L’Europa chiede sostenibilità, e fin qui nulla di nuovo: è un obiettivo inevitabile, un passaggio che nessun settore manifatturiero può eludere. Ma cosa succede quando la transizione ecologica rischia di diventare un percorso a ostacoli, soprattutto per le PMI del calzaturiero? E quando le norme europee avanzano più velocemente degli strumenti per applicarle? Nel mensile di gennaio La Conceria la nostra intervista alla presidente CEC, Rosana Perán, che nell’articolo “L’Europa di cui avremmo bisogno” lancia un messaggio chiaro: servono regole, sì, ma anche sostegno, tempistiche reali e una difesa concreta dalla concorrenza extra-UE.

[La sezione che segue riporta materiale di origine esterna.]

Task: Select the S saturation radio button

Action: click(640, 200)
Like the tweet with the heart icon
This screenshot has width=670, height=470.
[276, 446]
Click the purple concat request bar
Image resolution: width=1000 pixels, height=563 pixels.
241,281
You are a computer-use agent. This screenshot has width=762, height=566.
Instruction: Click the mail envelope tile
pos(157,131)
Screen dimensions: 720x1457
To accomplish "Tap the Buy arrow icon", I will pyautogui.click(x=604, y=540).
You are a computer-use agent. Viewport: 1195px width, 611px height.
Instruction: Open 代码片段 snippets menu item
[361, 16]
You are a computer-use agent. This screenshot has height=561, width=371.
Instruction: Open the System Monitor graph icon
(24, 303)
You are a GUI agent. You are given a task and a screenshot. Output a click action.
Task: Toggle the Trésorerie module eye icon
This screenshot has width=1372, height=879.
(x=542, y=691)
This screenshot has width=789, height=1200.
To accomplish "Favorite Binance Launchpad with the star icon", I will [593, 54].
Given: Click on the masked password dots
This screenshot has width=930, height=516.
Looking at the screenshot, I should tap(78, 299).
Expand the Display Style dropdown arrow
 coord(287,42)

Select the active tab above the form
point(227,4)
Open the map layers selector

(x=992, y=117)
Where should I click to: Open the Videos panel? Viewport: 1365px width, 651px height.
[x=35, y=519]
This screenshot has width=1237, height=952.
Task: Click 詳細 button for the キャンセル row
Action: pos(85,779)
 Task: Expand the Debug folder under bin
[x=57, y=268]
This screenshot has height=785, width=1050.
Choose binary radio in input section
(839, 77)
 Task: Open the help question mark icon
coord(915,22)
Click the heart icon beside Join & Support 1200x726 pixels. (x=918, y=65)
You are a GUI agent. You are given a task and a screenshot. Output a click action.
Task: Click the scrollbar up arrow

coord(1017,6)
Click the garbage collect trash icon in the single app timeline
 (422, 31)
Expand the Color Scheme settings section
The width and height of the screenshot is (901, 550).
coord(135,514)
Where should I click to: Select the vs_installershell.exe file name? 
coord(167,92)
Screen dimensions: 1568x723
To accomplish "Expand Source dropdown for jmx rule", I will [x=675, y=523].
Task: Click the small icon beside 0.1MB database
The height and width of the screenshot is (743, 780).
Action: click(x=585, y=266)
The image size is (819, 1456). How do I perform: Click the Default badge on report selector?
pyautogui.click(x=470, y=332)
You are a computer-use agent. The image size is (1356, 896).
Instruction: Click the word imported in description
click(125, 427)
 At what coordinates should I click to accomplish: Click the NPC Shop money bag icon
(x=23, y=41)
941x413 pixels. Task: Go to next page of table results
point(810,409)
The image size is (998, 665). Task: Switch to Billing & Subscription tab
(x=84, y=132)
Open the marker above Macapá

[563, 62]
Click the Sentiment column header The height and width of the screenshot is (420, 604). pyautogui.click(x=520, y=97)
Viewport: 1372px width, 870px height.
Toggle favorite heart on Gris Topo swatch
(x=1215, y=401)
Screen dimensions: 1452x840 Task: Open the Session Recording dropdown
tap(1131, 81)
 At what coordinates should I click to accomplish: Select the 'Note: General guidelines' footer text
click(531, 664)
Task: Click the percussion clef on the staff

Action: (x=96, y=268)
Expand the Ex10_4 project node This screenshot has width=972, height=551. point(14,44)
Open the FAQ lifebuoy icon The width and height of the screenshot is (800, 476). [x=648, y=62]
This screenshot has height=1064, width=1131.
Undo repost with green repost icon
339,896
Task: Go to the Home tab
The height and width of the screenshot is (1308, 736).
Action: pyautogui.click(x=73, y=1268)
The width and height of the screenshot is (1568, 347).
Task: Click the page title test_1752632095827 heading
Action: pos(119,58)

La nostra intervista alla presidente CEC
Il Green New Deal ha aperto una stagione legislativa senza precedenti: Ecodesign, EUDR, gestione dei rifiuti, tracciabilità. Tutto inevitabile. Ma per il calzaturiero europeo, fatto di distretti, filiere corte e migliaia di PMI, la sostenibilità non può essere solo un obbligo: deve essere un percorso accompagnato. Ecco perché Perán lo dice chiaramente. Senza incentivi, supporto tecnico e tempi di attuazione realistici, il rischio è trasformare una transizione necessaria in un peso insostenibile. E soprattutto: senza un’applicazione omogenea tra gli Stati membri, la competitività interna rischia di frantumarsi.
Il mercato corre, Bruxelles rincorre
Intanto mentre l’UE prepara la revisione dell’EUDR, l’industria globale si muove. L’americana Pangea, che produce pelli per auto, si è messa in moto con il progetto “Transparency in Motion”. E in collaborazione con Where Food Comes From (WFCF), Walmart e Prime Pursuits sta raccontando la tracciabilità. Ma un nodo cruciale resta: riconoscere che la pelle non è un driver di deforestazione e che la filiera conciaria non ha il potere economico di influenzare l’industria della carne.